Voting is so many things to so many different people. It is at times a ritual, a rite of passage, a hard-fought privilege, a weapon, or a shield, and it is always essential to our being a free and self-governing people.

This particular election is tricky in that it’s only open to registered Republicans or Democrats because we’re a closed-primary state. But it’s also the first time we’re implementing early voting and therefore a good time to turn out and help calibrate the system.

Closed primaries are just one of the many quirks in Connecticut’s beautiful, tortured, and long history of voting rights changes.

The issue was decided by the United States Supreme Court back in the 1980s, which introduces the next reason to vote in our closed-party primaries: they’re so retro they’re cool.

Put on your best ‘80s outfit and get to those polls! 

The right to vote’s scope, reach, and value are in constant flux with ever-changing legislation and innumerable court challenges. Partisans approach ballot access more like Gollum’s golden ring than mother’s golden rule because voting is so incredibly precious and vital to who we are as a people.

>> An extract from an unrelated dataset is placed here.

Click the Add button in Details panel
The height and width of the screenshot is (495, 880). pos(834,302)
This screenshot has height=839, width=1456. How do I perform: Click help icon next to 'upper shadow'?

Lest I come across as overzealous, I’ll note that the choice not to vote is a personal one and that there are many respectable reasons not to participate.

My dad never voted again after Lyndon Johnson’s campaign promise not to expand American involvement in Vietnam ended up expanding to involve him. I understand principled opposition like that.

But for those who would vote in this primary only if they thought it’d make a difference – believe me, it will – in so many tiny little ways that don’t seem small at all to the tiniest eyes that are watching what we do (and looking for a snack).

Finally, demonstrating good citizenship is the best way to fight against cynicism in our public life. 

Prove that you’re a die-hard fan of democracy by showing up. In a world full of people taking destination vacations to watch spring training baseball, let’s at least cast a minor league stadium’s attendance worth of votes for our foregone candidates. Do it for the love of the game.

I hope I’ll see you out there Tuesday in the sunshine, rain, or snow. If I do, you’ll get a high-five from a three-year-old and maybe a sticker too (that’s why he most wants to go and maybe even reason enough for you).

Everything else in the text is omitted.